Solicitor General Tushar Mehta said on Wednesday that if the verdict was made applicable retrospectively, the approximate demand that various PSUs in the mining business were expecting would be in the range of Rs 70,000–80,000 crore.
As soon as the prices of basic minerals, such as coal, bauxite and iron ore, are affected, the burden will eventually go to the common people, according to Mehta. Senior advocates Arvind Datar and Harish Salve made similar arguments.
PSUs Payments In FY24 For Levies
Coal India and its subsidiaries paid Rs 60,197.8 crore towards royalty, district mineral foundation, National Mineral Exploration Trust, goods and services tax, cess and other levies to various states, according to the annual reports released by the PSUs for the last financial year.

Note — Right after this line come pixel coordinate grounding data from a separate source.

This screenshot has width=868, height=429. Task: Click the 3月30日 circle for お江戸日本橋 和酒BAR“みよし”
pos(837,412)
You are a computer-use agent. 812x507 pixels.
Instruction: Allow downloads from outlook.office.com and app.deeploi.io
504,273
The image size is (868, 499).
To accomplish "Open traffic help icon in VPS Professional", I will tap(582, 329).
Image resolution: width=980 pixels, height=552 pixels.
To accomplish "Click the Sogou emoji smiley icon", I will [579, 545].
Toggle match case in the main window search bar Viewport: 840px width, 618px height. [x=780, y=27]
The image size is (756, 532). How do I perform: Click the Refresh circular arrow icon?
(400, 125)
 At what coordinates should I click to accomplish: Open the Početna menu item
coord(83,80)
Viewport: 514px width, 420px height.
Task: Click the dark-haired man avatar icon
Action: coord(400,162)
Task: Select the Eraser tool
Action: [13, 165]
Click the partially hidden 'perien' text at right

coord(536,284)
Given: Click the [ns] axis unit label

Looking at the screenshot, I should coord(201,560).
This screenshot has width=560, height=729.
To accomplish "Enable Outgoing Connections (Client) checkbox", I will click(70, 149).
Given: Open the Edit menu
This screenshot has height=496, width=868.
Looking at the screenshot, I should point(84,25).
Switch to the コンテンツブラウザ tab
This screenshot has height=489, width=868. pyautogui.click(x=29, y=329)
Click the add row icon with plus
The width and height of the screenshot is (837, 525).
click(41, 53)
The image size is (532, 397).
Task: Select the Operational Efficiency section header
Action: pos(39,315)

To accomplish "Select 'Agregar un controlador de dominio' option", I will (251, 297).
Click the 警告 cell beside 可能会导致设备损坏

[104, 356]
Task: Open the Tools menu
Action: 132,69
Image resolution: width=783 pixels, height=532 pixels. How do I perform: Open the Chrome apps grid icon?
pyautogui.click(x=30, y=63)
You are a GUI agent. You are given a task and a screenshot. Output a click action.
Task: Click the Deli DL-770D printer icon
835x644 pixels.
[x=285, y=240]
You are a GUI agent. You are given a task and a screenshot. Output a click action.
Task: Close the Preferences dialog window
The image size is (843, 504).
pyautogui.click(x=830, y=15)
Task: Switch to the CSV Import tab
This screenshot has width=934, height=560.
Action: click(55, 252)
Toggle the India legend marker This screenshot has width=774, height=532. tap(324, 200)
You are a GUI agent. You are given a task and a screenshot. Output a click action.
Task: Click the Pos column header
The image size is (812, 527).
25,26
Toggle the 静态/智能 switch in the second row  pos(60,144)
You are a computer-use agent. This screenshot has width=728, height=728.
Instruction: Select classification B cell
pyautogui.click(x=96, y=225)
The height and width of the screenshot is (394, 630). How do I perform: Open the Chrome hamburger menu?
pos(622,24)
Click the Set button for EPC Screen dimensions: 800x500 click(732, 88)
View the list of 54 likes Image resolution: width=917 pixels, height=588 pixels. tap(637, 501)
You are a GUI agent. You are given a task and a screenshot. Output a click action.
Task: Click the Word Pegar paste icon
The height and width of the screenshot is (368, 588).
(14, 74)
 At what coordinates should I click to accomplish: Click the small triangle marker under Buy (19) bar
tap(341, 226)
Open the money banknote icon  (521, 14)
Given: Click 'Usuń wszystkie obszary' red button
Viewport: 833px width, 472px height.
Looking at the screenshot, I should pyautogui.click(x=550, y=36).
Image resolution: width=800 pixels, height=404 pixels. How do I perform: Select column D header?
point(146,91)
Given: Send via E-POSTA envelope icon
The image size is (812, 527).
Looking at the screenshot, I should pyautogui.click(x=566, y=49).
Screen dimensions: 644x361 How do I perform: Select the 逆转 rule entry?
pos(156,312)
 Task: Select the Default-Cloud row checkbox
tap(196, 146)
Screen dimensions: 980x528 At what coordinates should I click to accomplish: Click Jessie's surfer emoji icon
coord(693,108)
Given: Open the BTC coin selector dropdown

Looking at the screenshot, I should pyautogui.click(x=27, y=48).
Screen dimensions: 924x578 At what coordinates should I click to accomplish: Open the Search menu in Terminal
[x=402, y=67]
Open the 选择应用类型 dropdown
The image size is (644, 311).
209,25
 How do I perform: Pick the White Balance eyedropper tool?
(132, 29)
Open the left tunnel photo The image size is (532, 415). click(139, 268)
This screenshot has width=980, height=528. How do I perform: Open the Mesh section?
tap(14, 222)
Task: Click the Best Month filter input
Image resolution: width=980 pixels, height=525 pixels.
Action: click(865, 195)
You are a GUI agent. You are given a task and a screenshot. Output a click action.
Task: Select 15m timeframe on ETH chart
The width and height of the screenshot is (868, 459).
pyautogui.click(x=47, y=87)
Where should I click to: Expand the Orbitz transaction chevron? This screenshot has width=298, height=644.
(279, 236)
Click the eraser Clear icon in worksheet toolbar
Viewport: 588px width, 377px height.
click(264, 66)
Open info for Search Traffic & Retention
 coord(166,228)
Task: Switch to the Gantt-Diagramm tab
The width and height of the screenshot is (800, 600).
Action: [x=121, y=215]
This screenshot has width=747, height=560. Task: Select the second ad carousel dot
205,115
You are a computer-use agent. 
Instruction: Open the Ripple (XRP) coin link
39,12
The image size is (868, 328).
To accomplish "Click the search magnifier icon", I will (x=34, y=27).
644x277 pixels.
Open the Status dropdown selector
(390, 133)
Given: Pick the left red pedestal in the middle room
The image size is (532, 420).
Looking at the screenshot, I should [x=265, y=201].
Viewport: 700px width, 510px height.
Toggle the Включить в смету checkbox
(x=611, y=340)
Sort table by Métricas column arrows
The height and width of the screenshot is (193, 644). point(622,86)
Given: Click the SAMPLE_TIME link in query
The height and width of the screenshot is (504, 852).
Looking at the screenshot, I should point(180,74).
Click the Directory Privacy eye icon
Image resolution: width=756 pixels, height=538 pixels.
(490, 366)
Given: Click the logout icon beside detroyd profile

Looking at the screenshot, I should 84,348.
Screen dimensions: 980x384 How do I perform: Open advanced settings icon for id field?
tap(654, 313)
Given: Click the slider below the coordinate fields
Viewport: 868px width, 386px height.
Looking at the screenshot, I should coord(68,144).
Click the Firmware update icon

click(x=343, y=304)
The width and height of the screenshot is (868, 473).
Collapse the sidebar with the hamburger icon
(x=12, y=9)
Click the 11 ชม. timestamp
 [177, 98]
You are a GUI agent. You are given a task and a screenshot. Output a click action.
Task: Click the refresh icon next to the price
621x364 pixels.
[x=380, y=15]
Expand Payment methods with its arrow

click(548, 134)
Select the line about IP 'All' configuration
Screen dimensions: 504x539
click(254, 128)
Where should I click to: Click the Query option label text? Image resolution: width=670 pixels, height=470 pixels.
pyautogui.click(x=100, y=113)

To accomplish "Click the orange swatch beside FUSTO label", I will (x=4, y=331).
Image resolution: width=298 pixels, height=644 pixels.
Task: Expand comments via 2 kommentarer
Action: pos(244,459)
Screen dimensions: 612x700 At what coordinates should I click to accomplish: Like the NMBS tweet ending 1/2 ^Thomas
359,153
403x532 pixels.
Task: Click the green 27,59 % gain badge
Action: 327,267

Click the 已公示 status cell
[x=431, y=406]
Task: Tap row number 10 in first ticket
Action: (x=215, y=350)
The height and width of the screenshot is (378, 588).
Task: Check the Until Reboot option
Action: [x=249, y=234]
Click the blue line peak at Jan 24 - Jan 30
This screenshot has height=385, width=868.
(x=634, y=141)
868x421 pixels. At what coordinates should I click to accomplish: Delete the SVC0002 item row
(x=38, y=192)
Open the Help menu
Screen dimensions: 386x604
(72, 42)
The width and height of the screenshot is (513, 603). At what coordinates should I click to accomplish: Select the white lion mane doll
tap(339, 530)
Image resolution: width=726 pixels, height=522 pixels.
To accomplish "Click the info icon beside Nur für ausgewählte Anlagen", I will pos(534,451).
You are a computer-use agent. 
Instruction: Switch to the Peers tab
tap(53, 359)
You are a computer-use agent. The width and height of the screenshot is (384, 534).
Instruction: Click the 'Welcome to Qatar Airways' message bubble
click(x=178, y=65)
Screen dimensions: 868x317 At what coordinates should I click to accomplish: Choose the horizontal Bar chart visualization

Hindustan Zinc paid a mining royalty of Rs 3,517 crore, while NMDC spent Rs 9,214 crore towards royalty and other levies in the last fiscal. ONGC and OIL also extract minerals as a byproduct. These minerals can incur additional state taxes.
In its earnings report, ONGC revealed demand notices for service tax and GST on crude oil and natural-gas royalty payments. To mitigate potential GST liabilities, the company has set aside Rs 14,654 crore, with Rs 5,296 crore expected to be covered by joint venture partners as a contingent liability.
Private Sector
Senior advocate Arvind Datar said the demand from private mining companies would be upwards of Rs 1 lakh crore. He added that after the 1989 ruling, which held royalty to be a tax, the quantum of royalties was substantially increased so that the state exchequers did not face any loss of revenue.
In the private sector, companies that stand to be impacted from additional mineral royalties include Vedanta Ltd., Hindalco Industries Ltd., JSW Steel Ltd., Tata Steel Ltd. and Adani Enterprises Ltd. It also stands to impact cement counters like UltraTech Cement Ltd., Ambuja Cements Ltd., ACC Ltd. and Birla Corp., which own its own limestone mining operations.
Private Players: Royalty Payments In FY24
Vedanta paid a total of Rs 6,249 crore towards royalty in fiscal 2024, while JSW Steel has Rs 1,810 crore payable towards mining premium and royalty.
While Adani Enterprises' primary focus remains its Australian coal project, the company has made significant strides within India, with active or proposed mining projects in two states.
Following the top court judgement, Tata Steel notified investors that the company would be keeping Rs 17,347 crore as contingent liability in its financial statements. This potential mineral tax payment would be owed by the company to Odisha.